** Extracted data **
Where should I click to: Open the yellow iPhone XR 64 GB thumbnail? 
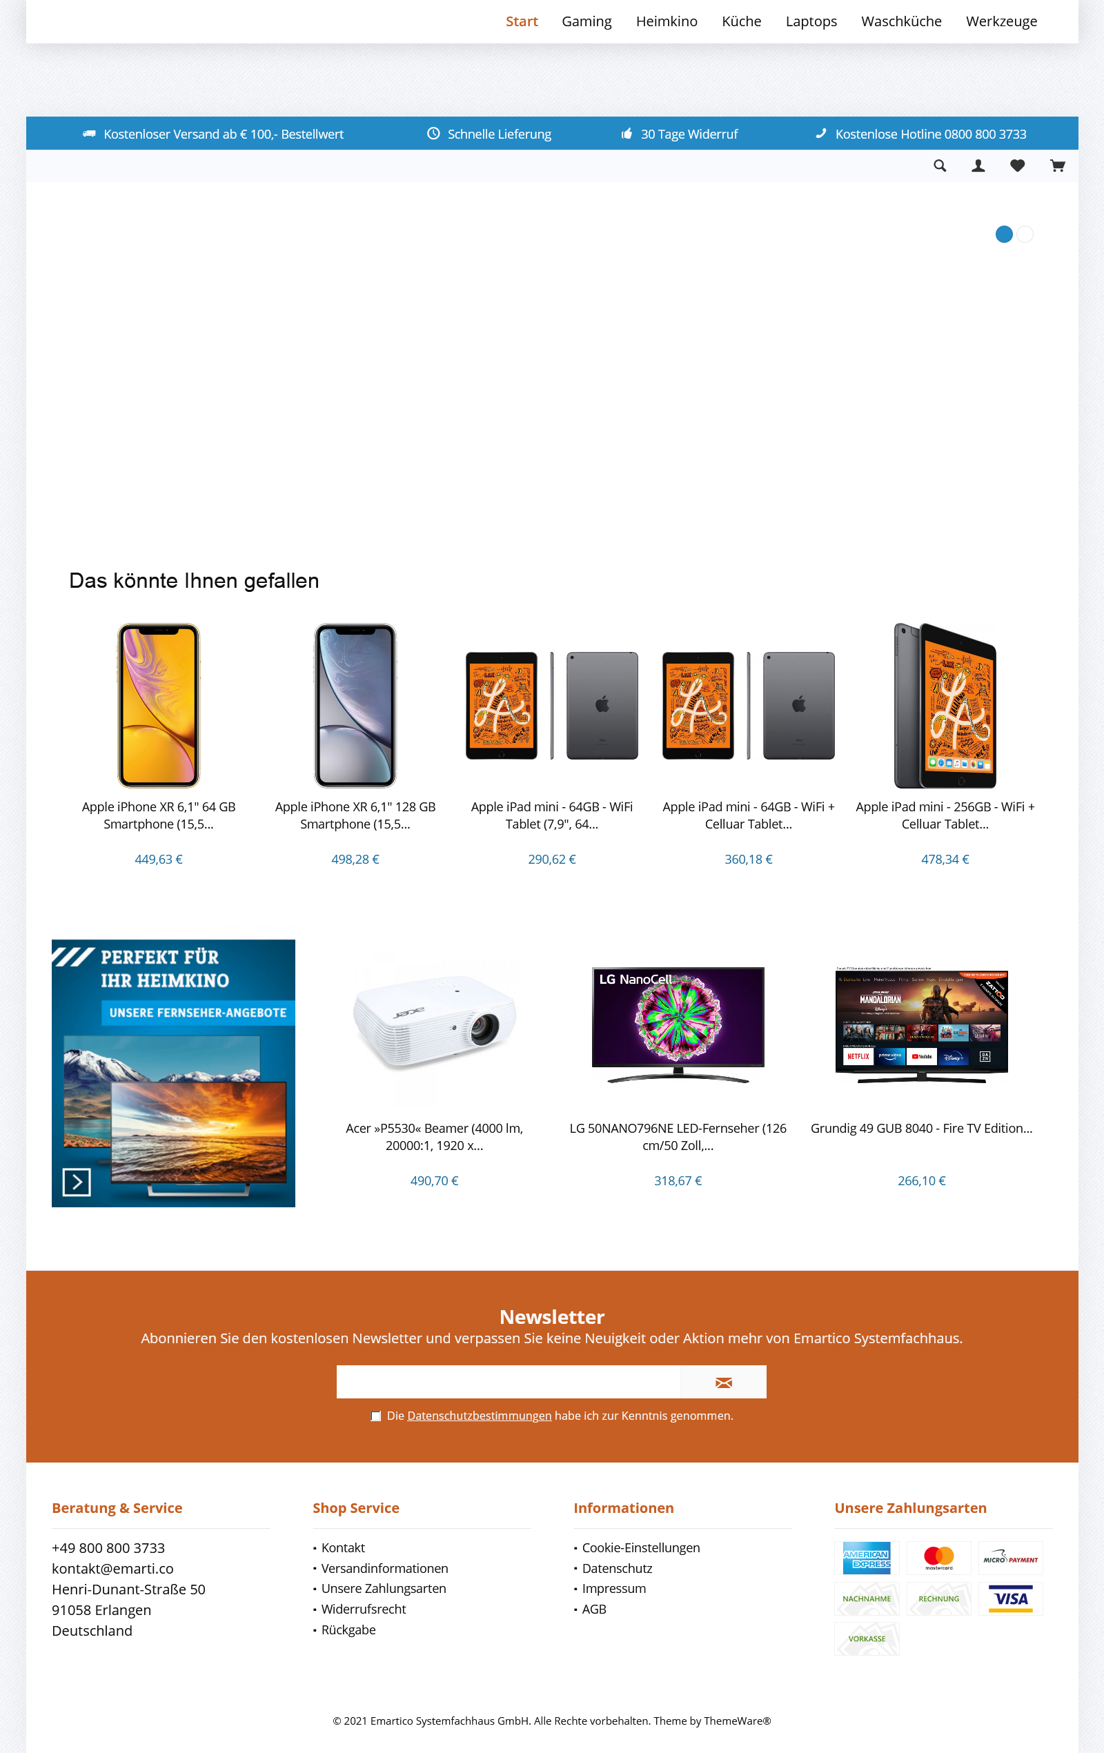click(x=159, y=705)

==

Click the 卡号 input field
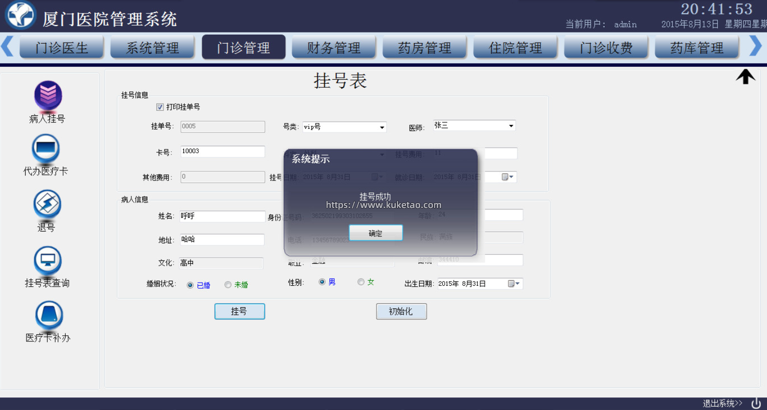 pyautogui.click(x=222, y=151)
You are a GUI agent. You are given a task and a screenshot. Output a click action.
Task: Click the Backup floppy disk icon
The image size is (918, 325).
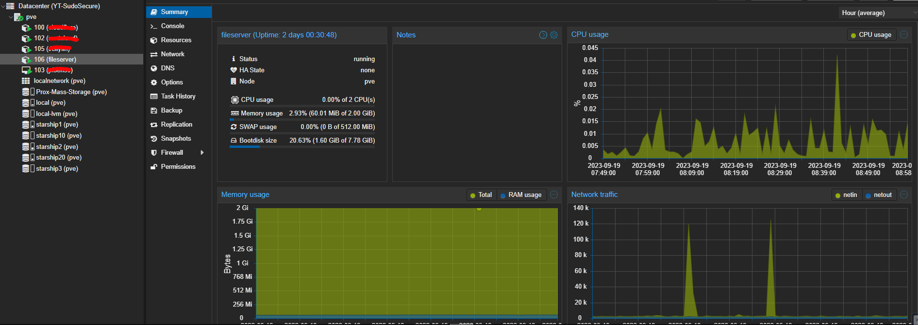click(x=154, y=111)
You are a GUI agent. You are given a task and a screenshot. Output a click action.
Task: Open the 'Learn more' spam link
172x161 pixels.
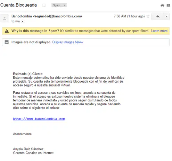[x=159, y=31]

--

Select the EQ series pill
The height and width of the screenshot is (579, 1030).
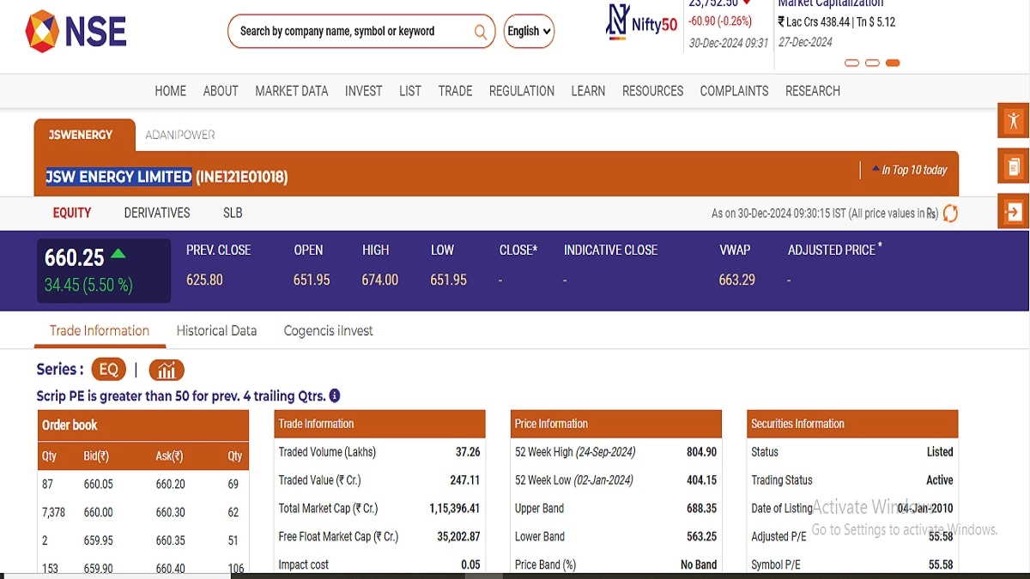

** Your objective **
Taking the entries above, write out exactly each line from the one holding "Select the EQ series pill" to the one holding "The height and", both included, and stop there.

** Response to this task **
Select the EQ series pill
The height and width of the screenshot is (579, 1030).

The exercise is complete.